Over 4 years, the Prevent UTI committee worked through a series of quality improvement Plan-Do-Study-Act cycles that spanned 3 major areas: equipment, protocol, and education. In terms of equipment, the team implemented changes in Foley catheter placement kits and securement devices. Second, the committee developed a nurse-driven Foley removal protocol. Using these clinical guidelines, the bedside nurses assume management of Foley catheters with specific criteria to determine their continued necessity; this change also implemented a routine cadence for regular assessment beginning on insertion. Finally, the Prevent UTI committee recognized that changes in both equipment and protocol required significant and repeated education focusing on why the new protocol was developed (eg, etiology and epidemiology of CAUTI), the pathophysiology of CAUTI (emphasizing that the longer an indwelling catheter remains in place, the higher the risk), and how to use the new nurse-driven protocol.

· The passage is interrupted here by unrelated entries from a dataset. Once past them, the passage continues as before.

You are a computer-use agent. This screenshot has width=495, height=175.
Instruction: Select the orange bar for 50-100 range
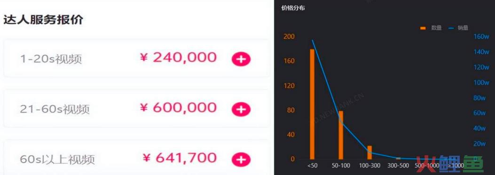point(341,135)
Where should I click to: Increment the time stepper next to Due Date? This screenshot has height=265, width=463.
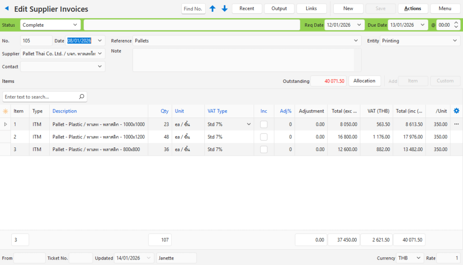click(x=456, y=23)
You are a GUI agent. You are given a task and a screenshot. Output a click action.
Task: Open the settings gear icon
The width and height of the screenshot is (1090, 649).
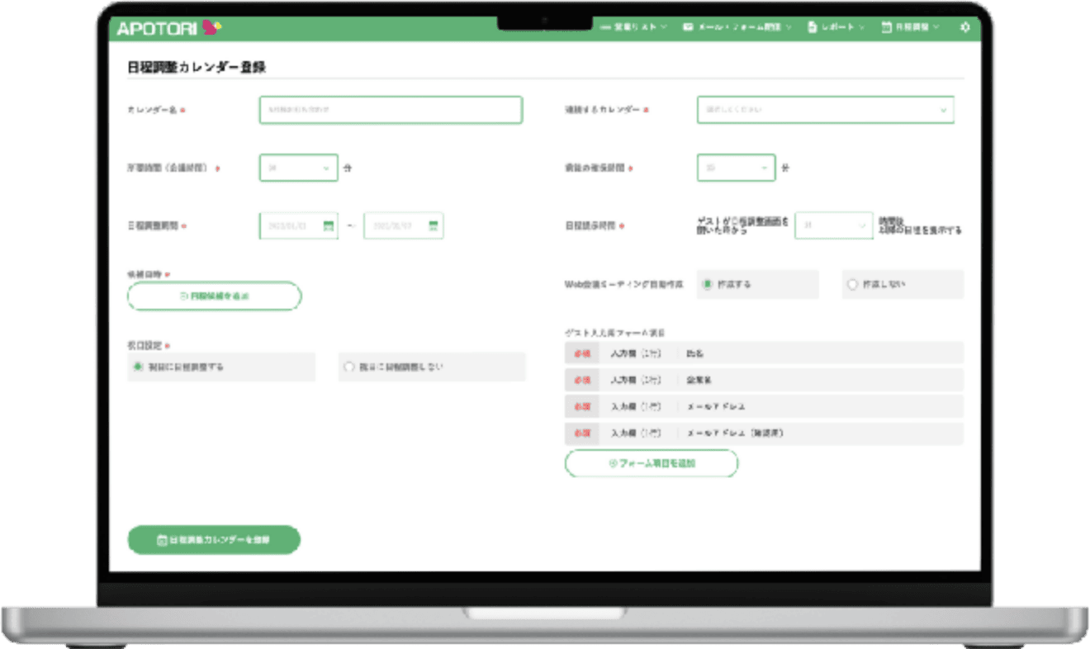(964, 27)
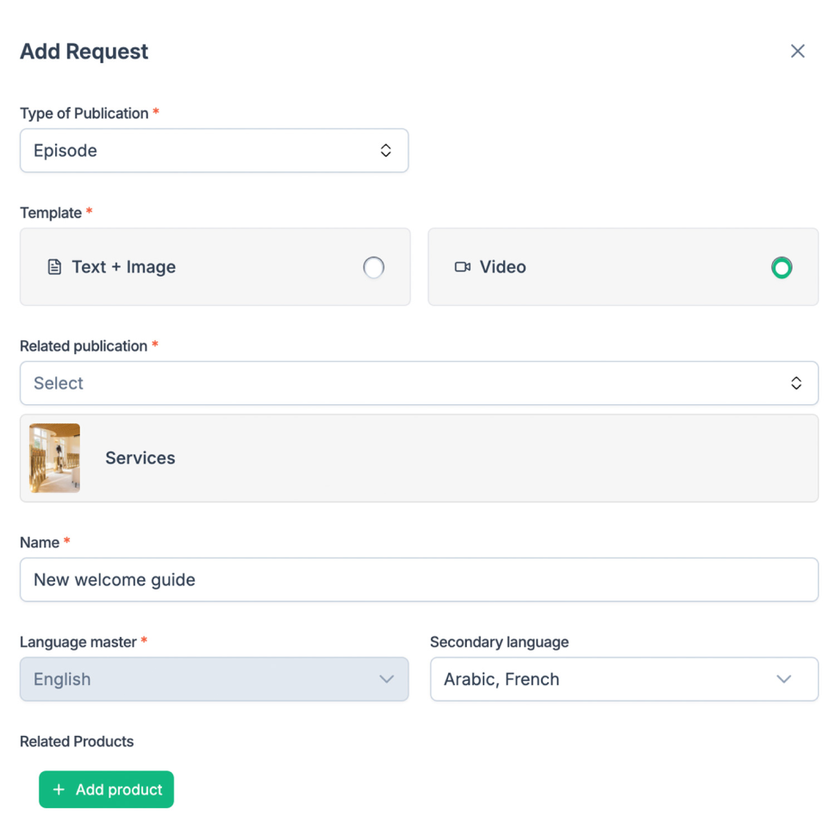
Task: Click the up-down arrows in Related publication
Action: (x=796, y=383)
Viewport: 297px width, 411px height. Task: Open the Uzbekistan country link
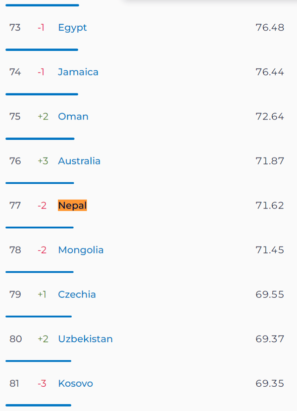(x=85, y=339)
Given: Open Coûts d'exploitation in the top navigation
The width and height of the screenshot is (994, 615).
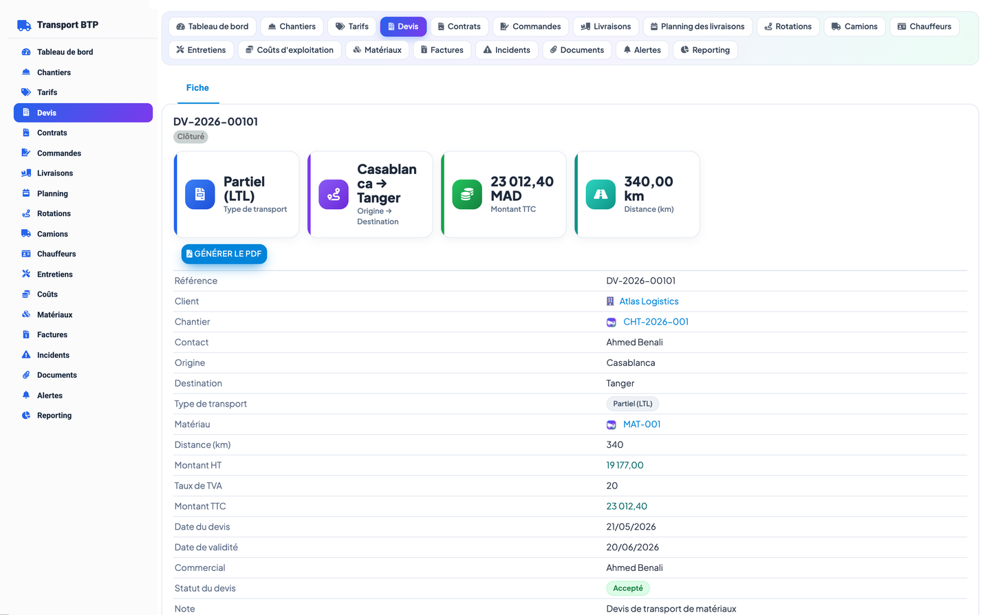Looking at the screenshot, I should tap(290, 50).
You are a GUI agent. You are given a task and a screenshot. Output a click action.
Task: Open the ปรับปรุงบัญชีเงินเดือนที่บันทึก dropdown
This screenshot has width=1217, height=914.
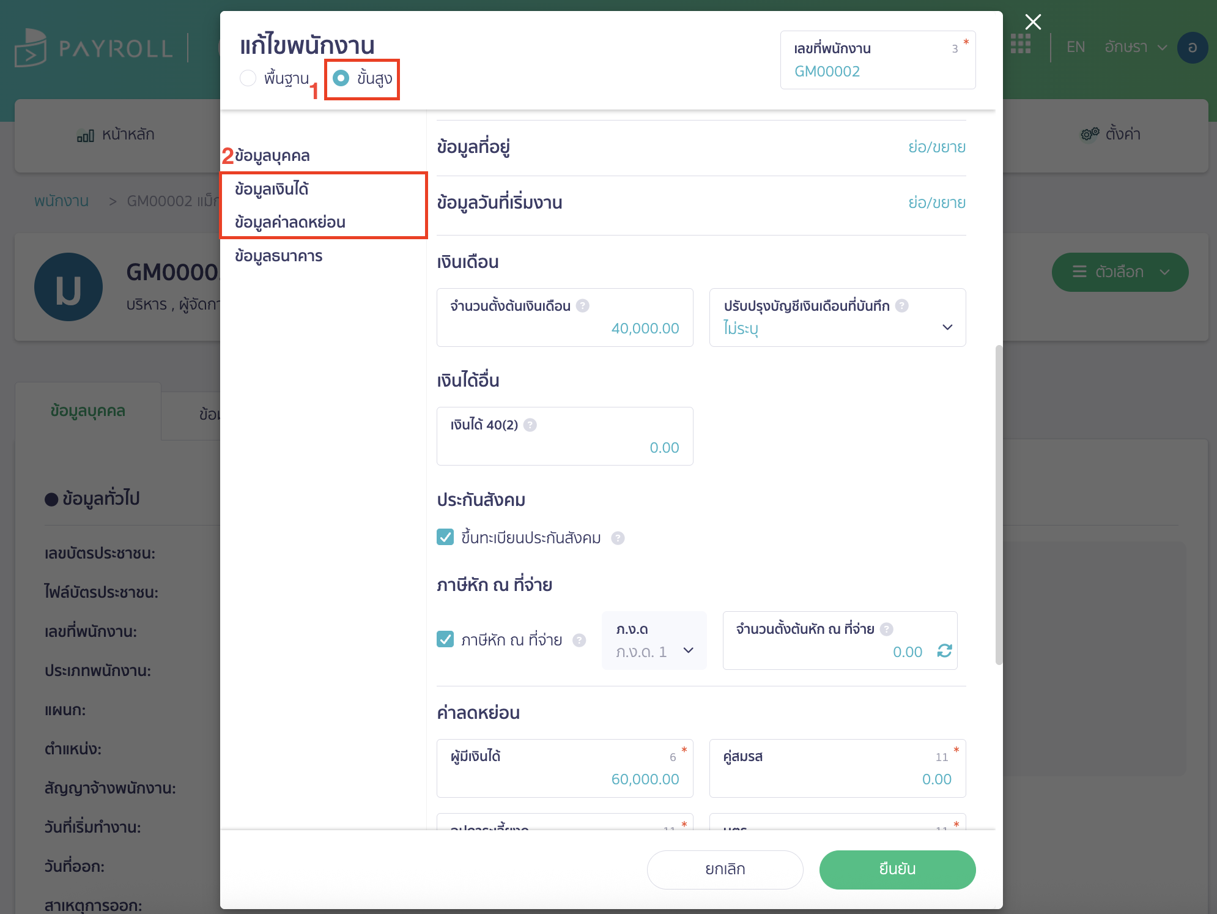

As the aforementioned state and national efforts evolved between 2008 and 2012, the Prevent UTI program also incorporated new findings, including those from the HAI Advisory Group and the Partnership for Patients Hospital Engagement Network (HEN) initiatives. Through continued focus, the team achieved great success across several outcome domains. Clinically, there was a 40% reduction in markers of actual and potential CAUTI achieved by mid-2011, and the Foley utilization ratio dropped by over 30% by mid-2012. From a financial standpoint, Foley kit use in the emergency department was reduced by 63.4%, saving tens of thousands of dollars per year.
Building on this success, Mission Hospital's Prevent UTI committee transitioned its ongoing work into Mission's broader CAUTI team, which remains in existence today. It remains a multidisciplinary team jointly led by nursing leaders and infection prevention specialists, and it is responsible for individually reviewing all CAUTIs, identifying opportunities for improvement, and developing action plans through root cause analysis. The team continues to identify new practices based on updated evidence, new literature, and sustained participation in state and federal partnerships like the HEN initiative. CAUTI team members work with clinical and operational leaders across Mission Health to ensure that existing gains in both practice and outcomes remain in place and that findings are shared across the enterprise.
Conclusion
Local, state, and federal efforts to eliminate HAIs have greatly matured over the past 20 years. As the web of public-private partnerships between hospitals and state or federal governments grows more interconnected and HAI reporting becomes increasingly transparent, achieving a goal of zero patients affected by preventable HAIs will soon become possible. Federal agencies will almost certainly continue refining how HAIs are defined and tracked over time, meaning that state-level support for HAI reporting and prevention will remain crucial for the foreseeable future. In North Carolina, we are fortunate to have a community of hospitals, health systems, and public agencies that remain jointly committed to eliminating the burden of HAIs through leadership and partnership.
Acknowledgements
The authors would like to acknowledge Jennifer MacFarquhar and Jacie Volkman for their help in preparing this manuscript, as well as caregivers across North Carolina for their commitment to eliminating health care–associated infections.
Potential conflicts of interest. All authors have no relevant conflicts of interest.